Jeffrey Benjamin was to have gone on trial in October in Greenville. The trial had been moved from Columbia to an area that was not served by SCANA, the former power company that was taken over by Dominion Energy.

“Although the grand jurors were told at orientation they could decline to participate in a particular case if they felt they were unable to remain impartial, it appears the government failed to identify and recuse those grand jurors who were ratepayers,” Lewis wrote in her seven-page order.

“The Fifth Amendment (to the U.S. Constitution) guarantees the right to indictment by an unbiased grand jury,” she wrote. “Benjamin is entitled to a grand jury free from his alleged victims.”

Benjamin, a former senior vice president for Westinghouse, was originally indicted on mail fraud charges in August 2021 by a federal grand jury in Columbia. He was accused of helping former SCANA officials hide major workplace problems from 2015 to 2017 at SCANA’s nuclear plant construction project at the V.C. Summer site in Fairfield County. He was re-indicted last February.

Westinghouse had contracted with SCANA and Santee Cooper, the state-owned utility that was a junior partner in SCANA’s flawed nuclear venture, to build two nuclear plants north of Columbia. Once construction began, SCANA hiked monthly bills of its ratepayers to pay for ongoing construction that was managed by Westinghouse.

Basically, the fraud alleged by prosecutors concerned a cover-up by former SCANA executives to hide the extent of construction problems at the nuclear site, problems that were causing billions of dollars in losses from cost overruns and flaws in the building of the plants.

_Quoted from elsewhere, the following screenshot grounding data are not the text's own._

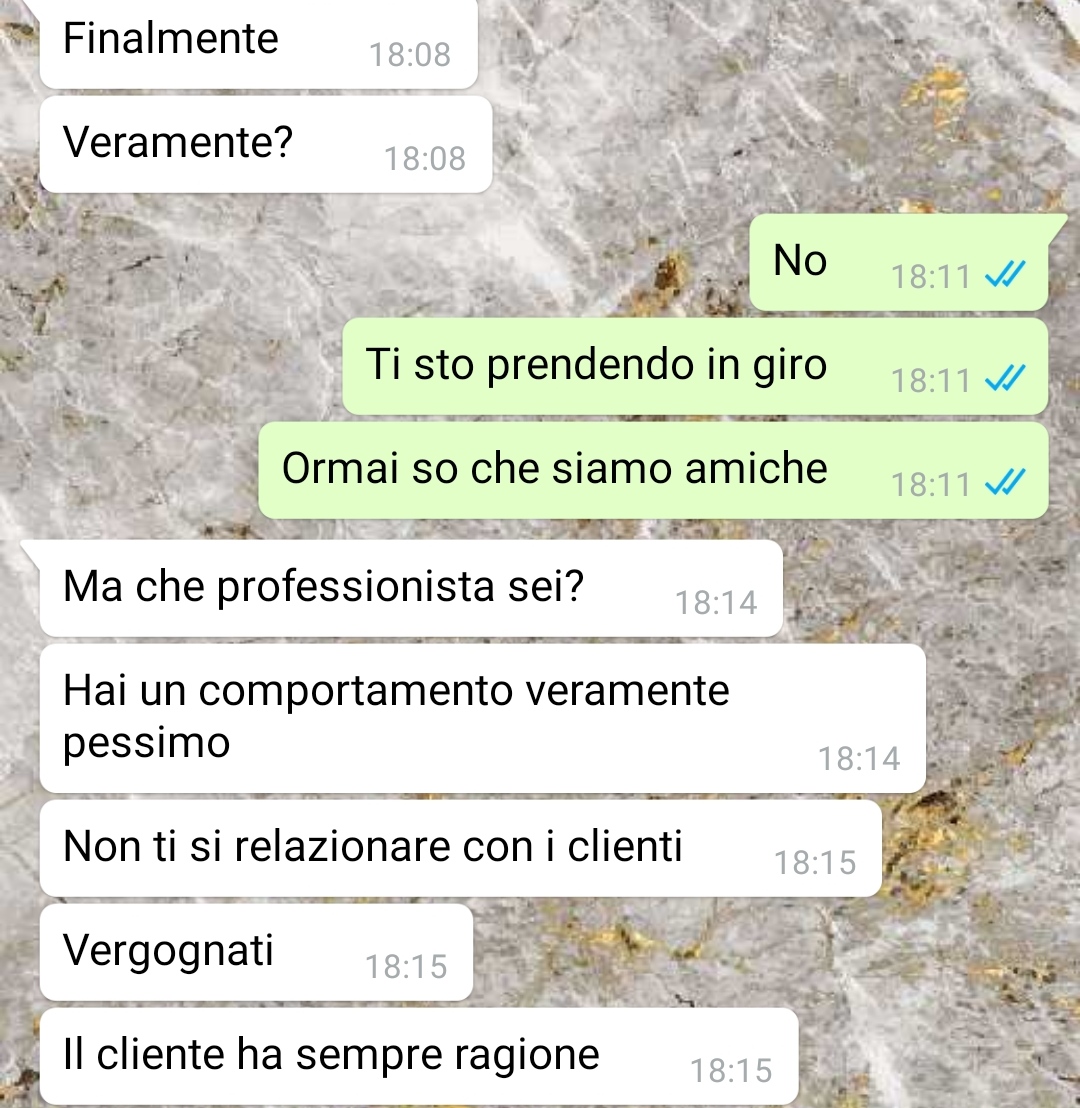Click the 18:08 timestamp on 'Finalmente'
The width and height of the screenshot is (1080, 1108).
pyautogui.click(x=410, y=55)
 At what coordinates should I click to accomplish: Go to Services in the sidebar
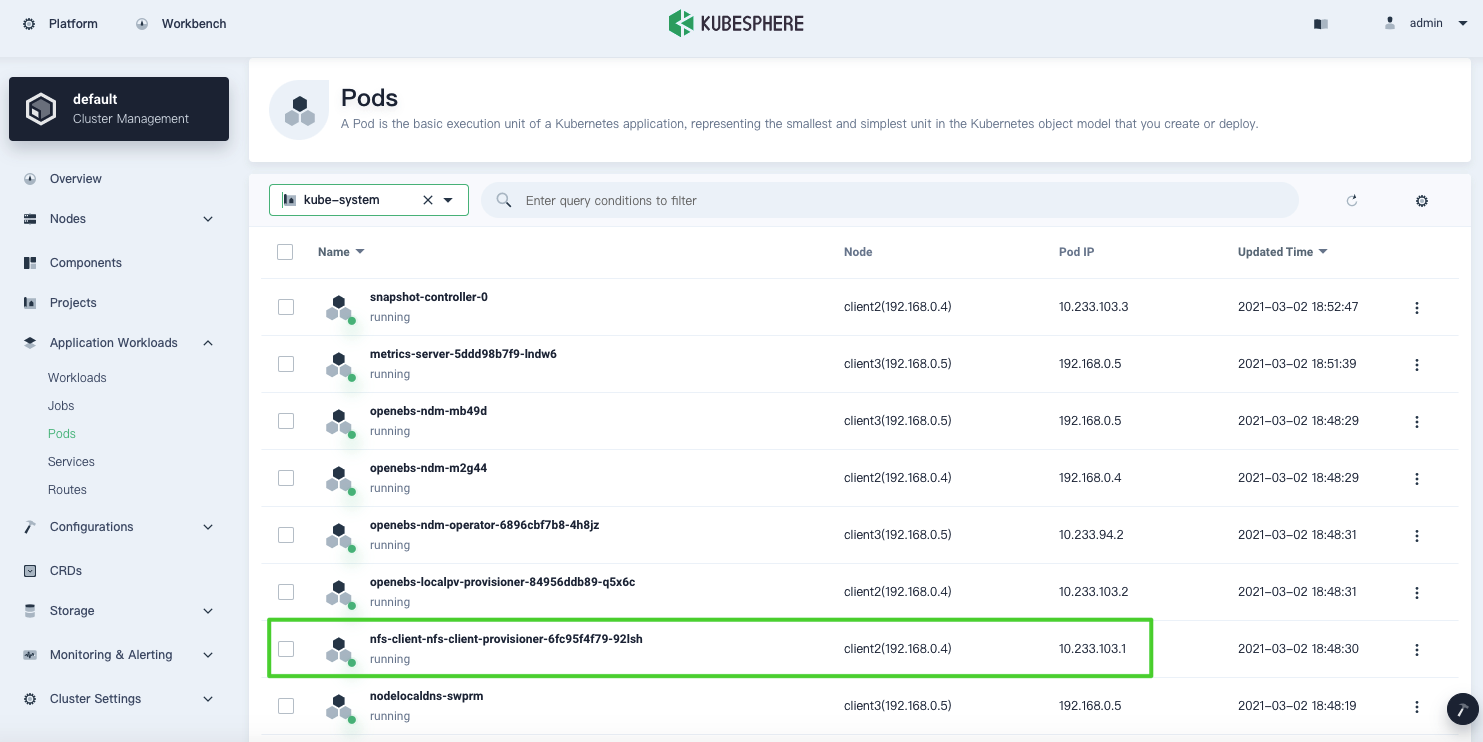[71, 462]
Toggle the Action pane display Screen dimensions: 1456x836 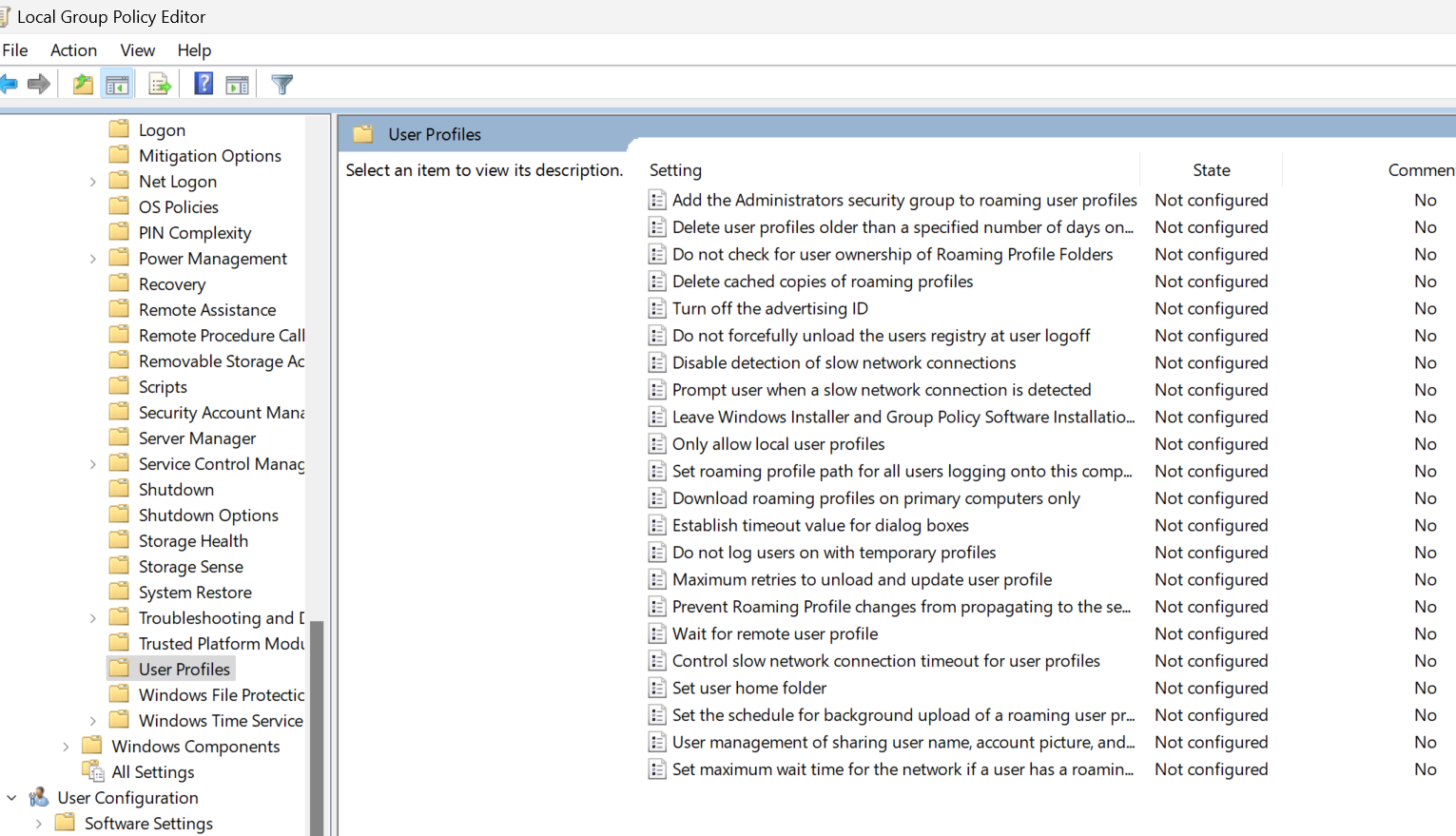click(237, 84)
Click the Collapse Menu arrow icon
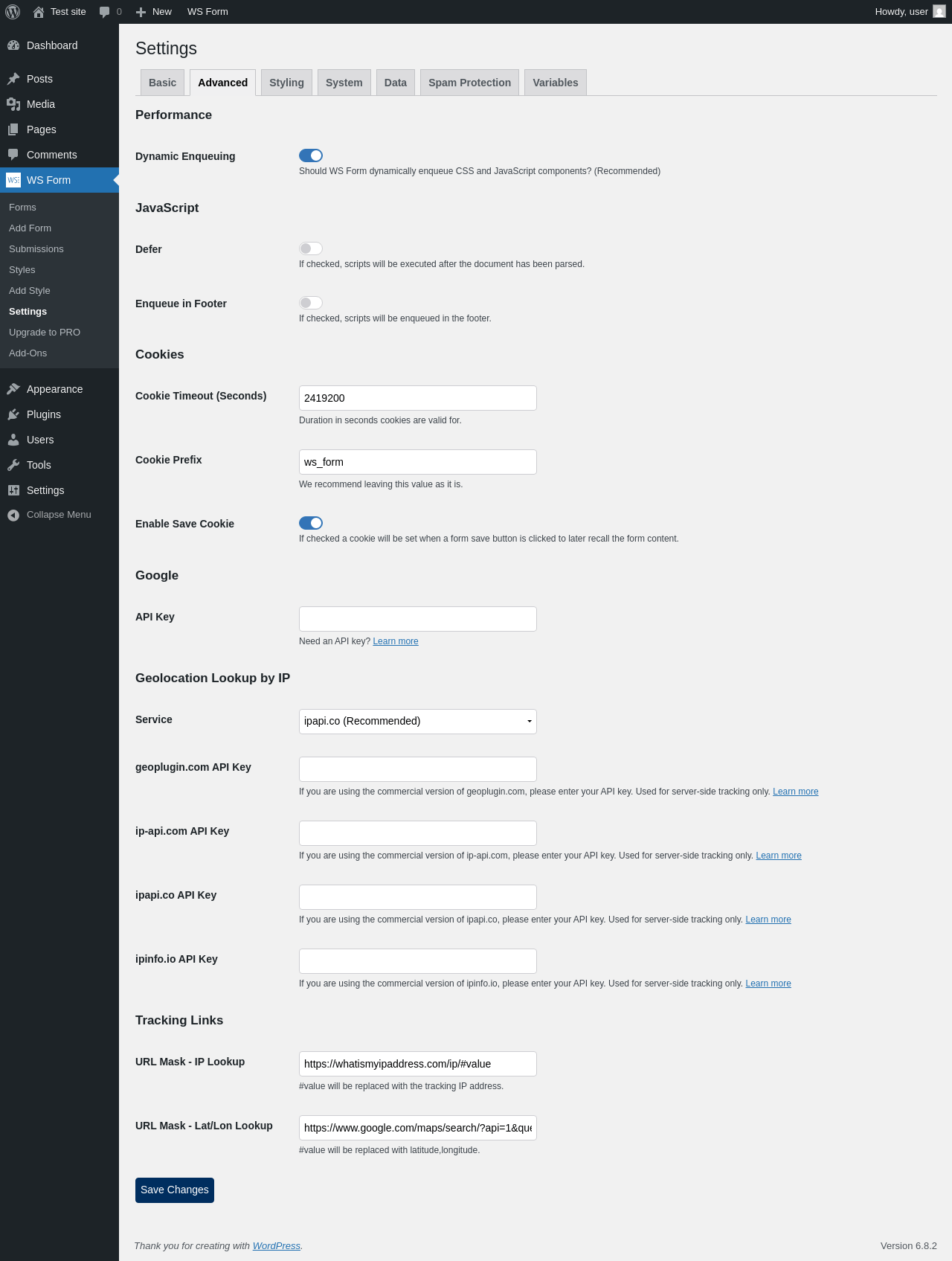952x1261 pixels. (x=13, y=515)
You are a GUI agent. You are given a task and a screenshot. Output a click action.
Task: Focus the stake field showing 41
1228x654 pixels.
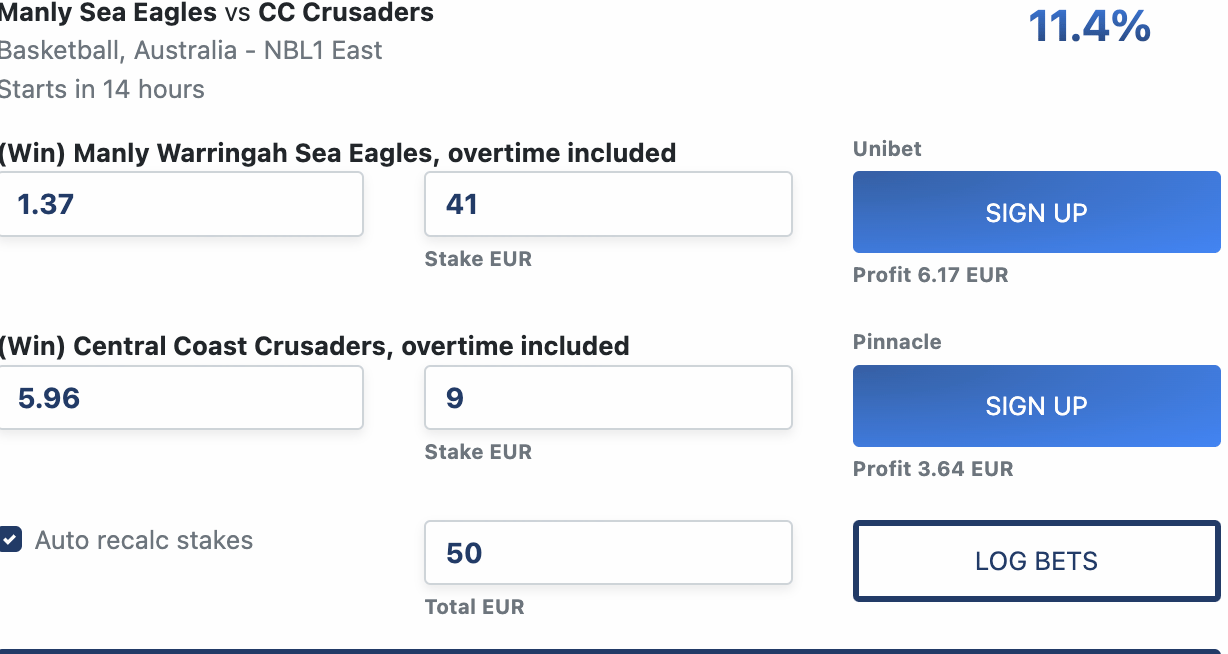point(608,205)
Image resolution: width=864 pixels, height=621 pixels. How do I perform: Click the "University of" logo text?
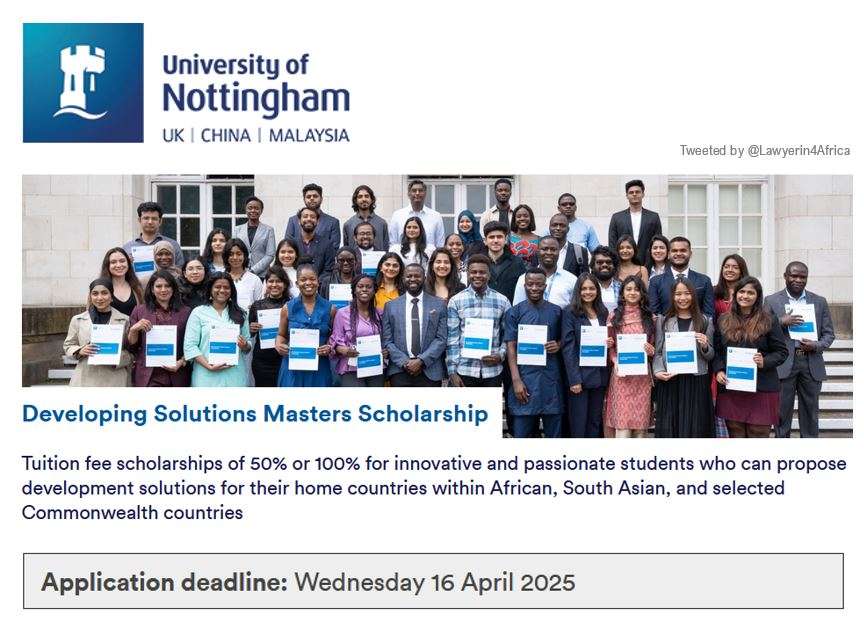235,66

The motive for hiding the severe financial problems at the site was to keep the stock of SCANA, which was publicly traded on the New York Stock Exchange, up high, prosecutors charged.

The failure of SCANA and Westinghouse to complete the nuclear plants in Fairfield County, a surprise development announced in July 2017, threw thousands of people out of work and led to a buyout of SCANA, once one of South Carolina’s most successful companies, by Dominion Energy.

In his job, Benjamin oversaw Westinghouse’s new plants and major projects.

Lewis said that Benjamin didn’t need to demonstrate any actual bias for her to dismiss the indictment.

“To protect the law as an institution, the community at large, and the democratic ideal reflected in the processes of our courts, the Court must take all necessary steps, including, in this case, dismissal of the indictment,” she wrote.

Two former SCANA top executives — former CEO Kevin Marsh and former chief operating officer Stephen Byrne — pled guilty to fraud and were given prison terms. Marsh received two years in federal prison and Byrne, 15 months.